Ghosts and long-held family secrets reside at the film’s center; when revealed, they indicate patterns of behavior and trauma from one generation to the next. For example, questions linger about how Raimunda and Sole’s parents died. As Raimunda tells it, they burned to death in a fire in each other’s arms. The same day marked the disappearance of the mother of a family friend, Agustina (Blanca Portillo), leaving uncertainties about a possible connection between the two events. In the village, Augustina watches over Raimunda and Sole’s elderly Aunt Paula (Chus Lampreave), who talks as though her sister Irene, Raimunda and Sole’s mother, were still alive. Locals also claim to have seen Irene’s ghost around their Aunt Paula’s house, which the sisters admit “smells of Mom.” It might be unbelievable, except Aunt Paula is practically blind and incapable of taking care of herself. So who’s cooking and cleaning her house? Irene’s ghost? Other secrets have been buried even deeper. A pattern emerges involving men, particularly fathers, and incest, bringing to mind Chinatown (1972). Secrets notwithstanding, Raimunda doesn’t talk about the past—not her mother, not her father, not how she used to sing. Nevertheless, Volver is a story about Raimunda, a working-class mother from Madrid caught between her past and present, tradition and modernity, the country and the city. Her roots belong to her village and its venerable customs—and the mysteries they hold. But her life in the city, epitomized by her job mopping floors at the newly reconstructed Barajas Airport, represents her desire to fly away from her past.  

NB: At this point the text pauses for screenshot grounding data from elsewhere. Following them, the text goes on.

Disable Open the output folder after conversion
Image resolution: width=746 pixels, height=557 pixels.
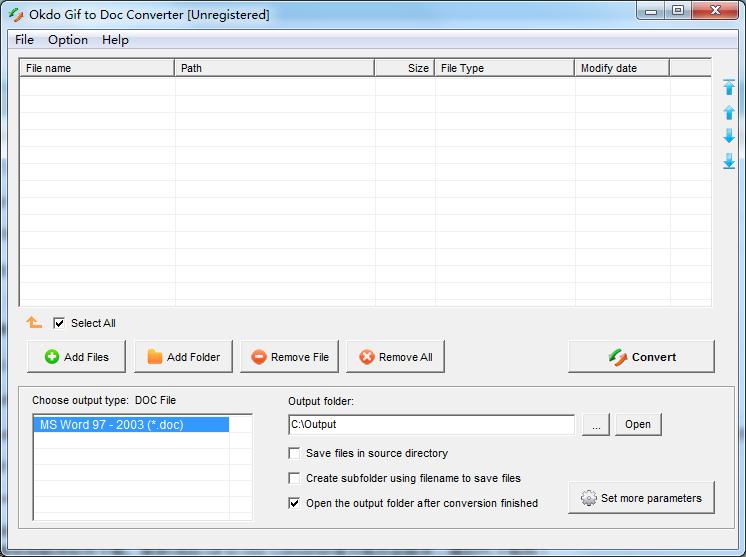pyautogui.click(x=294, y=503)
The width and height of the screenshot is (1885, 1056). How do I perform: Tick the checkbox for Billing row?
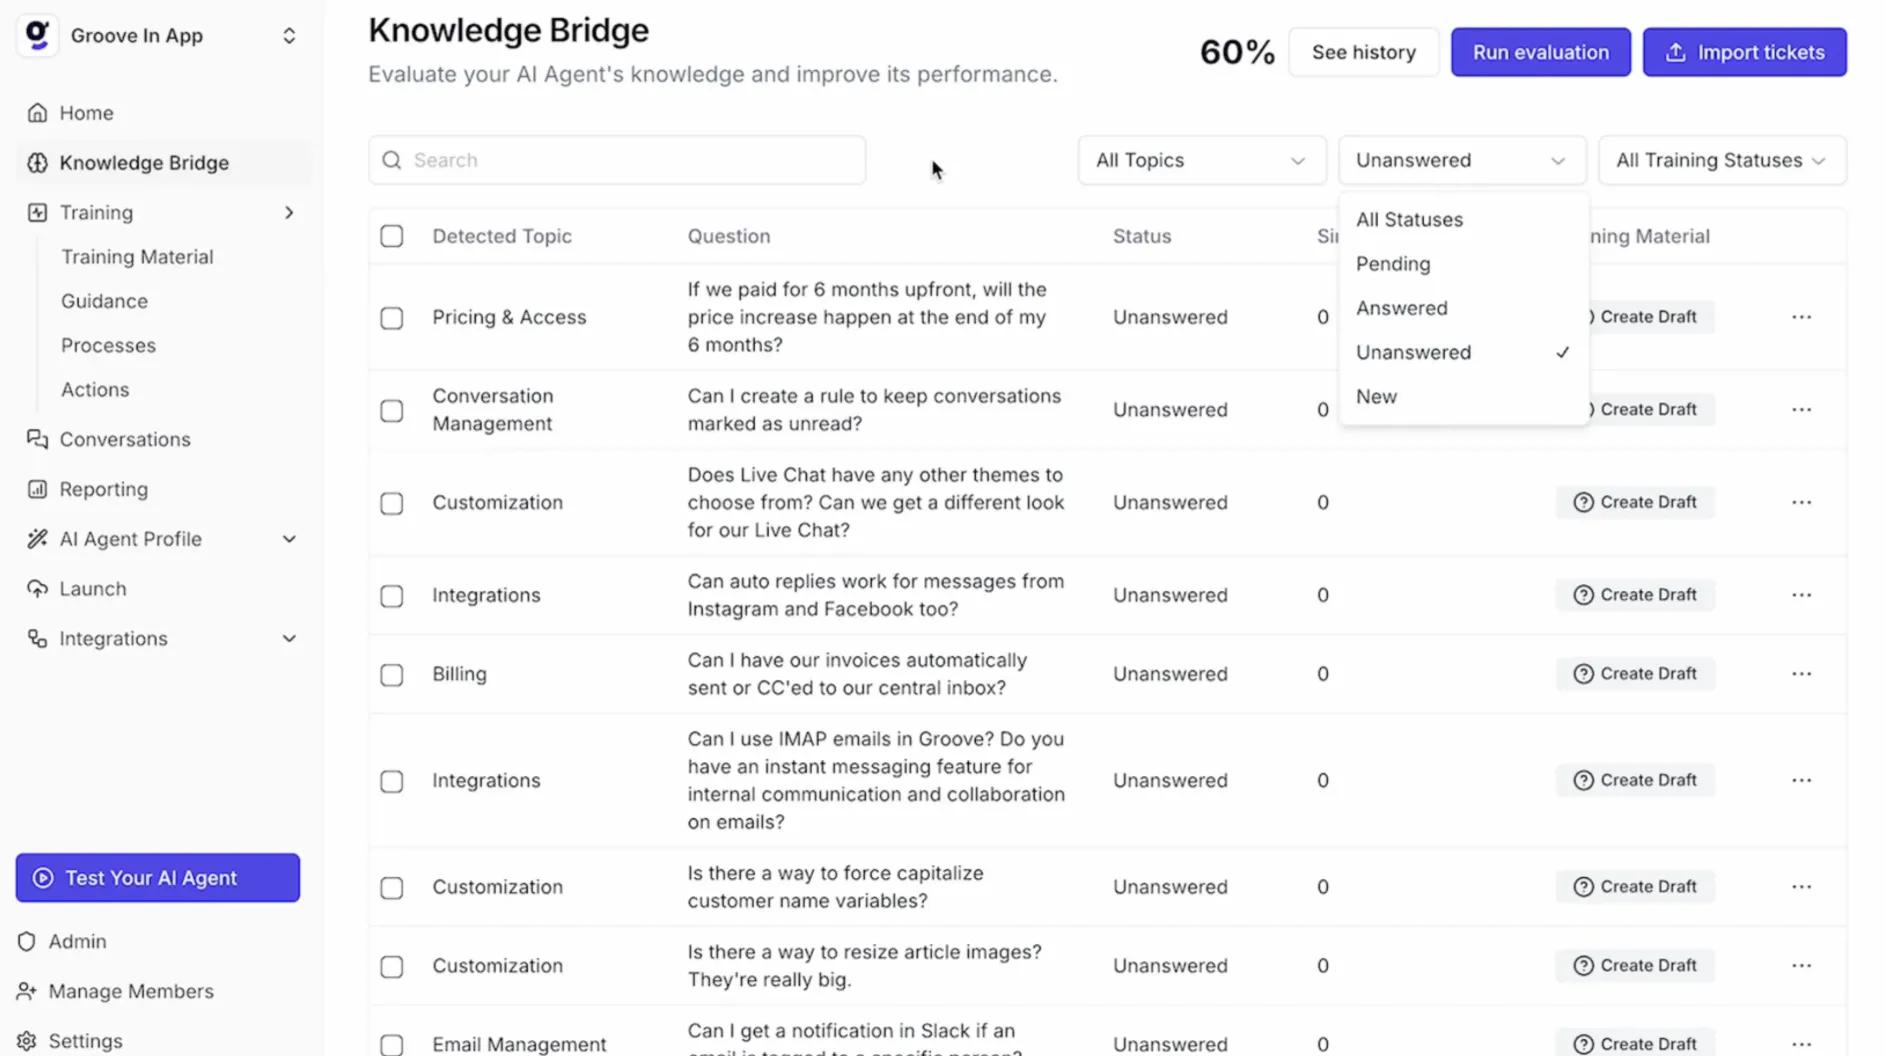tap(392, 675)
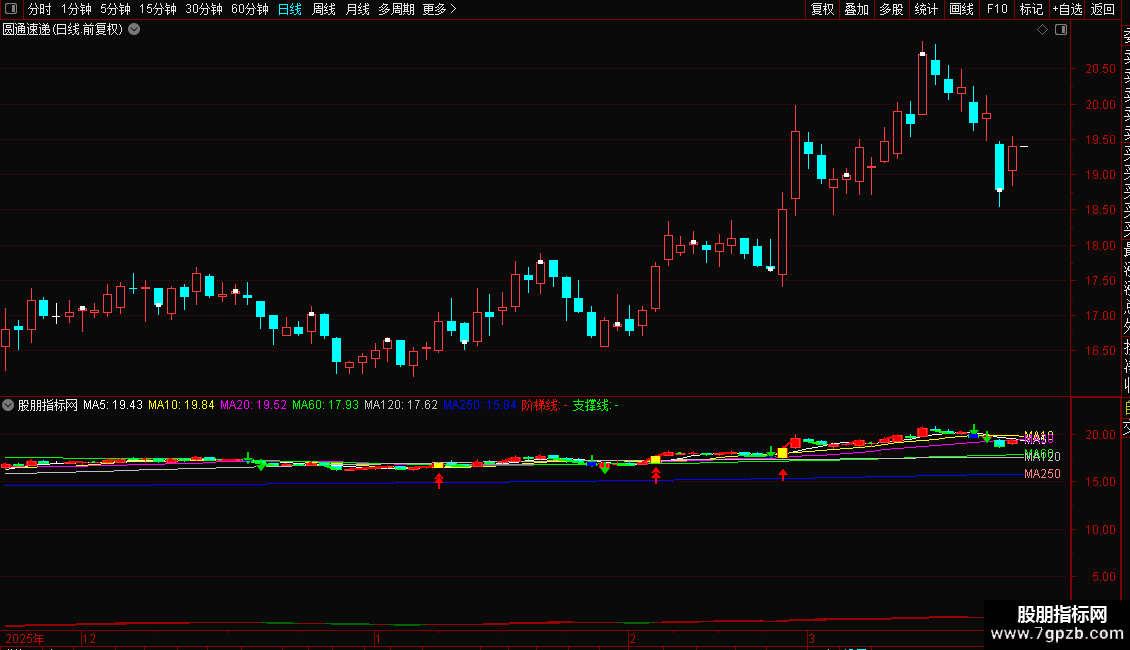The width and height of the screenshot is (1130, 650).
Task: Click the timeline marker for month 2
Action: (632, 638)
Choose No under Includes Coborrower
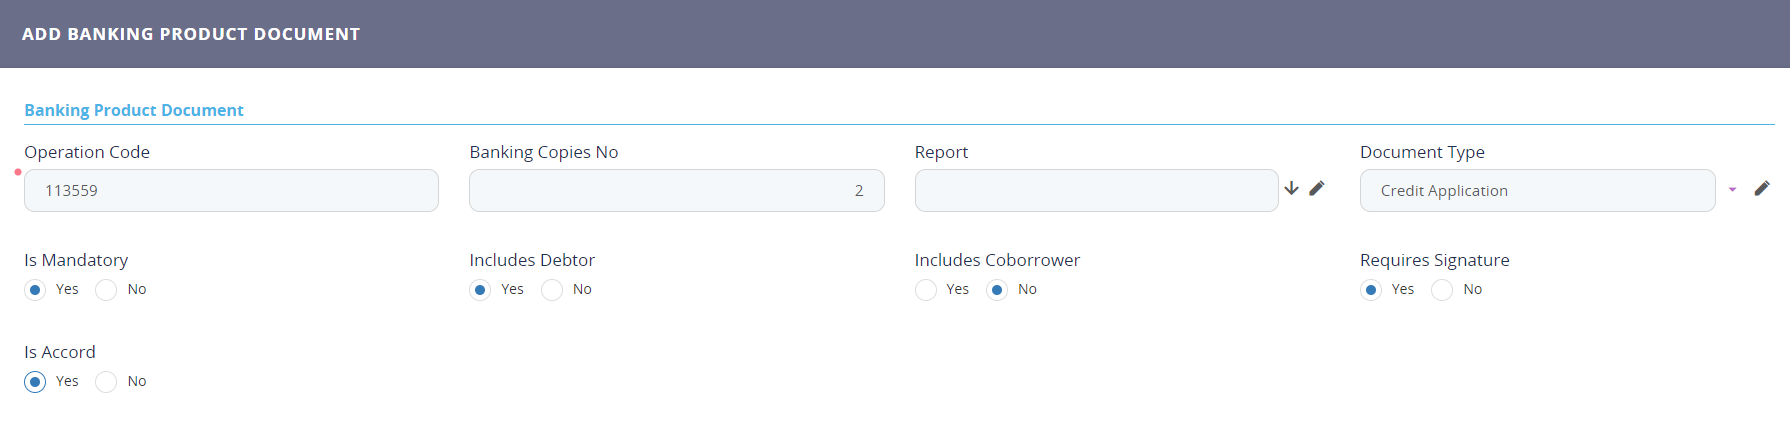 [997, 290]
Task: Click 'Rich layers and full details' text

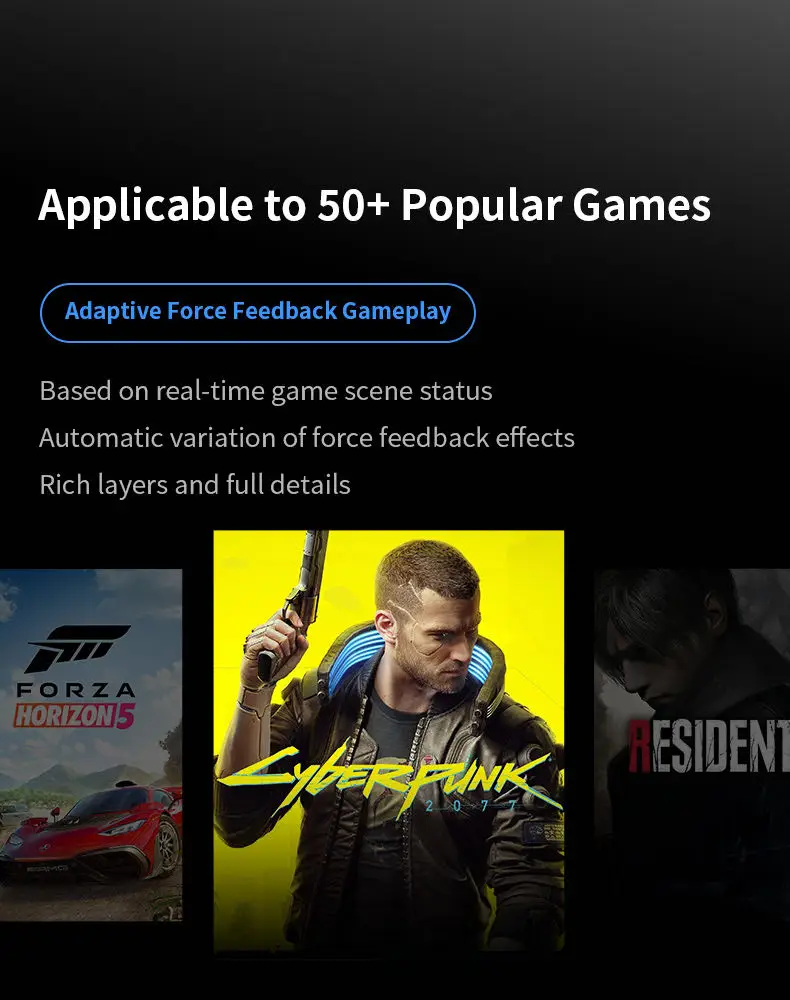Action: tap(195, 485)
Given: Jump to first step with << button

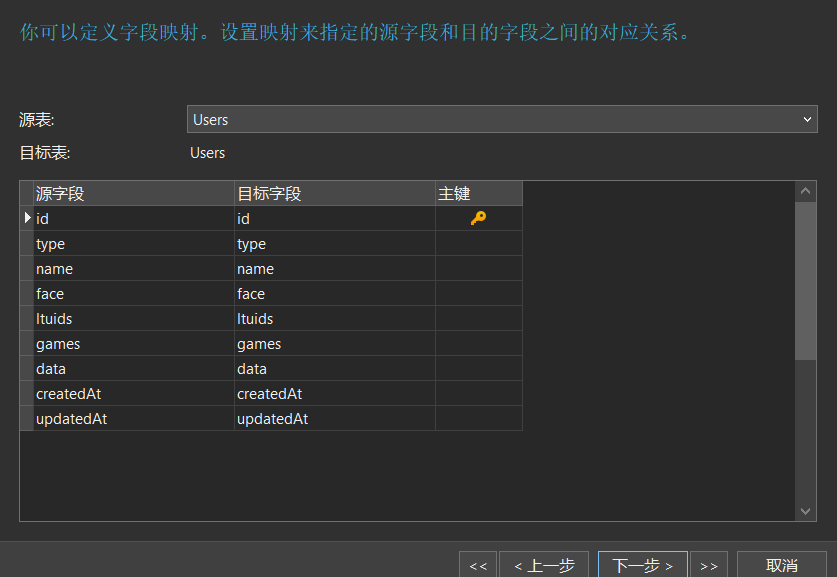Looking at the screenshot, I should click(477, 565).
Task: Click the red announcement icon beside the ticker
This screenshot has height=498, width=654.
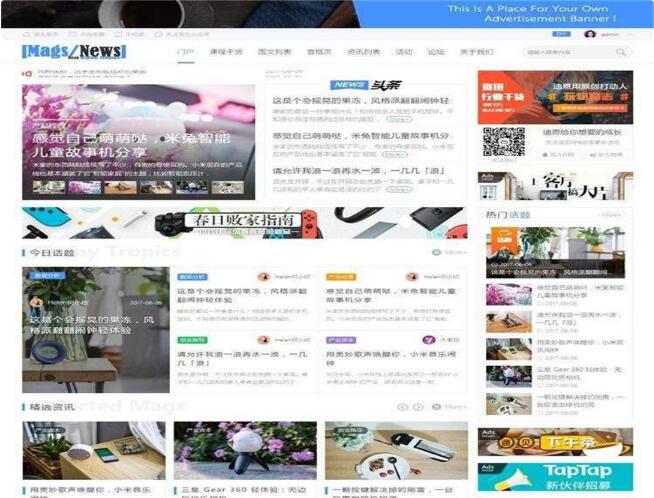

Raimunda and Sole belong to a generation that, like Almodóvar, who grew up in rural poverty before moving to the cosmopolitan city, remains divided between worlds—marked by a dual identity, between their traditional past and fast-paced present. The sisters have settled in Madrid, but their origins in the countryside leave them split, while the young Paula, glued to her cell phone, is a product of modernity. But Raimunda and Sole are just old enough to remember the country under Francisco Franco, Spain’s dictator from 1939 to 1975, who enforced an ordered society and the illusion that truth was unequivocal, which made life simple, assuming one conformed to his version of the truth. Of course, the world proved more complex and messy than Franco allowed. When he died in 1975, the end of Francoism brought about the so-called economic miracle in Spain that led to social freedom and material development. Spain in the 1980s became a liberalized and consumer-obsessed culture bent on ignoring rather than untangling the specters of their culture’s shared trauma. Before Almodóvar arrived in 1980 with his debut, Pepi, Luci, Bom, serious Spanish filmmakers received notoriety for remembering the country’s brutal Civil War (1936-1939). The prime example remains Víctor Erice’s The Spirit of the Beehive (1963), often cited as the greatest Spanish film of all time. After surviving their respective past traumas, Almodóvar and Raimunda focused primarily on escaping their past.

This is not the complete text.